● **Document source**

···

La ville de Bruxelles mérite certainement le qualificatif de « capharnaüm », non seulement, parce qu’elle rassemble, comme cette ville de Galilée où le Christ s’était établi pour prêcher, une mosaïque de peuples, de cultures, de classes sociales, mais aussi parce qu’elle est le lieu où grandit le Royaume, où l’amour de Dieu est visible dans l’amour humain et la lutte pour un vivre ensemble libre et responsable. Aujourd’hui encore de nombreuses écoles, hôpitaux, mutualités et associations se réfèrent à l’Evangile et si certaines sont plus élitistes, d’autres manifestent aussi la solidarité des croyants envers les plus démunis : pauvres, sans-papiers, prisonniers, handicapés. Bien sûr, l’amour et le service au plus petit ne sont pas des monopoles chrétiens et c’est pour cela que Jean-Marie Faux invite au dialogue. C’est en effet en se penchant sur ce qui fonde véritablement les différentes croyances et les différentes religions – la recherche du bien de la personne et de l’humanité – et en se respectant mutuellement que l’on pourra construire, ensemble, une ville plus humaine.

···

● **Série de tâches**
**1.** D'après le texte sur Bruxelles, sur quoi reposent véritablement les différentes croyances et les différentes religions ?
**2.** Indiquez si chacune des affirmations suivantes concorde avec le texte sur Bruxelles, en citant à l'appui les mots décisifs du texte : (a) l'amour et le service au plus petit y sont présentés comme un monopole chrétien ; (b) de nombreuses écoles, hôpitaux, mutualités et associations se réfèrent encore aujourd'hui à l'Évangile ; (c) le texte situe en Galilée la ville où le Christ s'était établi pour prêcher.

● **Données de l'exercice**

···

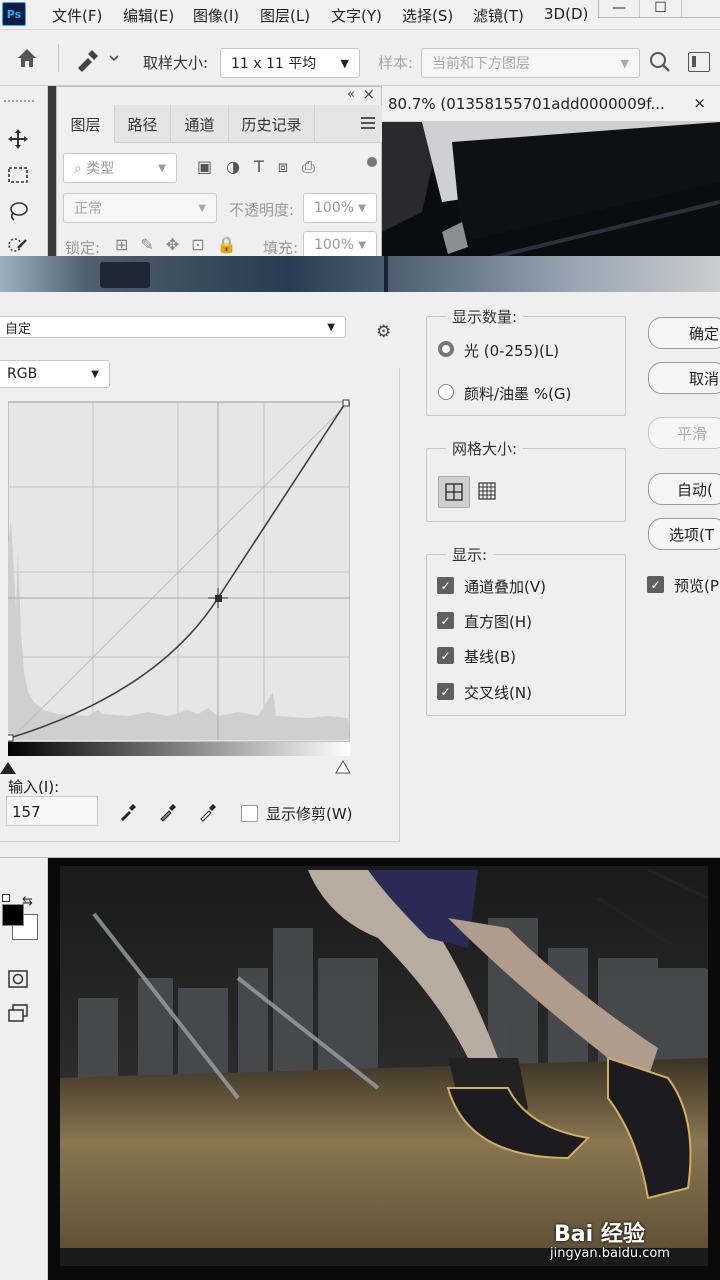  Describe the element at coordinates (454, 492) in the screenshot. I see `simple-grid-button` at that location.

···

● **Réponses aux tâches**
**1.** Elles reposent sur la recherche du bien de la personne et de l'humanité.

**2.**
(a) Non : « l’amour et le service au plus petit ne sont pas des monopoles chrétiens ».
(b) Oui : « Aujourd’hui encore de nombreuses écoles, hôpitaux, mutualités et associations se réfèrent à l’Evangile ».
(c) Oui : « cette ville de Galilée où le Christ s’était établi pour prêcher ».